I moved it to /home/Username, but no dice.
I run
$blah = exec('sudo | echo mypassword | /home/server1/program commandhere', $test);
var_dump($test);
var_dump($blah); ?>
The output is nothing.
I was told if i wanted to run it via sudo i needed to add the Apache user which is www-data to the sudoers list, i added it, but no luck again.
Basically, i've tried A LOT of things, it just wont run. Why?
EDIT:
If i paste that into the terminal it works great, just not with exec,system nor passtrhu.
Use echo mypassword | sudo -S instead.
It also depends on which user has sudo privileges. If you want to run this from the apache process, you need to give the apache user sudo privileges as well.
Also, just to clarify, the command should be:
echo mypassword | sudo -S /home/server1/program commandhere
Look into your security log.
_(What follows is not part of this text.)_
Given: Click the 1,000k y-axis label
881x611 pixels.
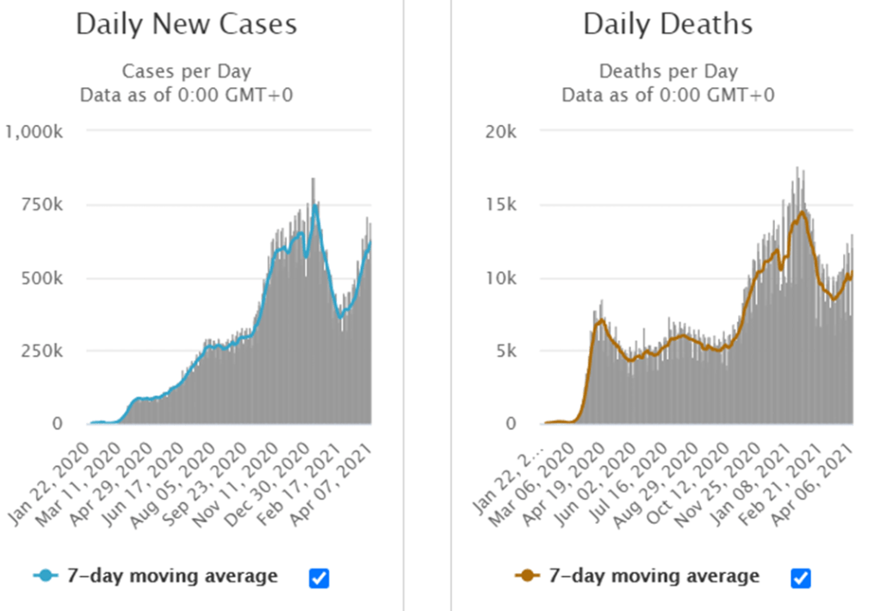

Not sure where this is on Ubuntu, possibly /var/log/secure or /var/log/messages. I'm betting that you find a message there similar to sudo requires a TTY, or sorry, you must have a TTY to run sudo indicating that sudo is configured not to work without a real interactive shell. That is, sudo won't permit you to use it in a script or to be called by an external program.
I recently dealt with this issue myself while trying to bind a Gnome keyboard shortcut to a sudo command.
If this is the case, you'll need to comment out the following line in /etc/sudoers
#Defaults requiretty